Visual Guide to Applied Convolution Neural Networks
Convolutional Neural Networks (CNNs) have been the undisputed champions of Computer Vision (CV) for almost a decade. Their widespread adoption kickstarted the world of deep learning; without them, the field of AI would look very different today.
Before deep learning with CNNs, CV applications relied on brittle edge detection algorithms, color profiles, and a plethora of manually scripted processes. These could rarely be applied across different datasets or use cases.
The result is that every dataset and every use-case required significant manual intervention and domain-specific knowledge, rarely producing performance acceptable for broader use.
Deep-layered CNNs changed this. Rather than manual feature extraction, CNNs proved capable of doing this automatically for a vast number of datasets and use cases. All they needed was training data.
Big data with deep CNNs have remained the de-facto standard in computer vision. New models using vision transformers (ViT) and multi-modality may change this in the future, but for now CNNs still dominate state-of-the-art benchmarks in vision. In this hands-on article we will learn why.
What Makes a CNN?
CNNs are neural networks known for their performance on image datasets. They are characterized by something called a convolutional layer that can detect abstract features of an image. These images can be shifted, squashed, or rotated; if a human can still recognize the features, a CNN likely can too.
Because of their affinity to image-based applications, we find CNNs used for image classification, object detection, object recognition, and many more tasks within the realm of CV.
Deep-layered CNNs are any neural network that satisfies two conditions; (1) they have many layers (deep), and (2) they contain convolutional layers. Beyond that, networks can have many features, including pooling, normalization, and linear layers.

■ **RECORDED DATA**:

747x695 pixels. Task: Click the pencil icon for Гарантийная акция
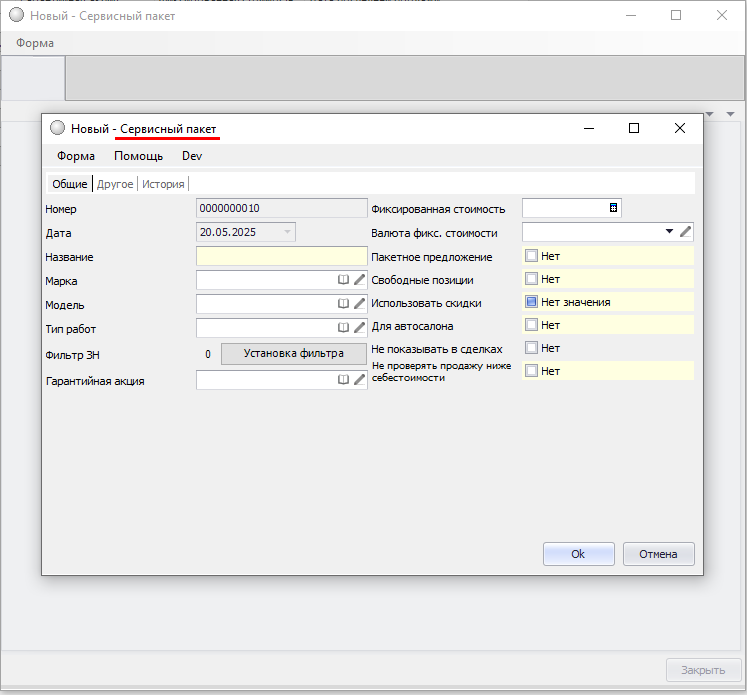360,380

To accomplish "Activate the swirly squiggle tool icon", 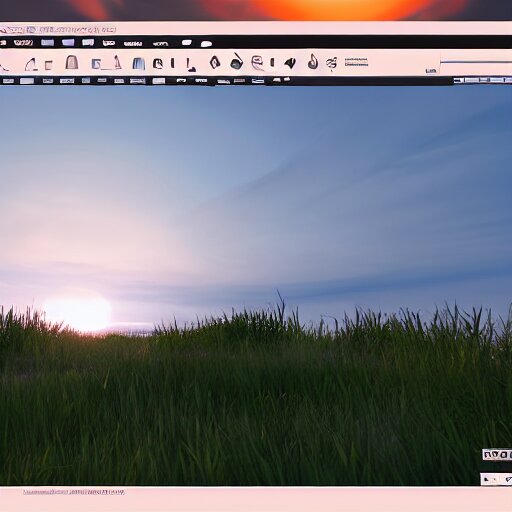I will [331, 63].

■ **CHALLENGE**: Translate this sentence from the article above on convolutional neural networks into Spanish: "Rather than manual feature extraction, CNNs proved capable of doing this automatically for a vast number of datasets and use cases."

■ **RESULT OF THIS TASK**: En lugar de la extracción manual de características, las CNN demostraron ser capaces de hacerlo automáticamente para una enorme cantidad de conjuntos de datos y casos de uso.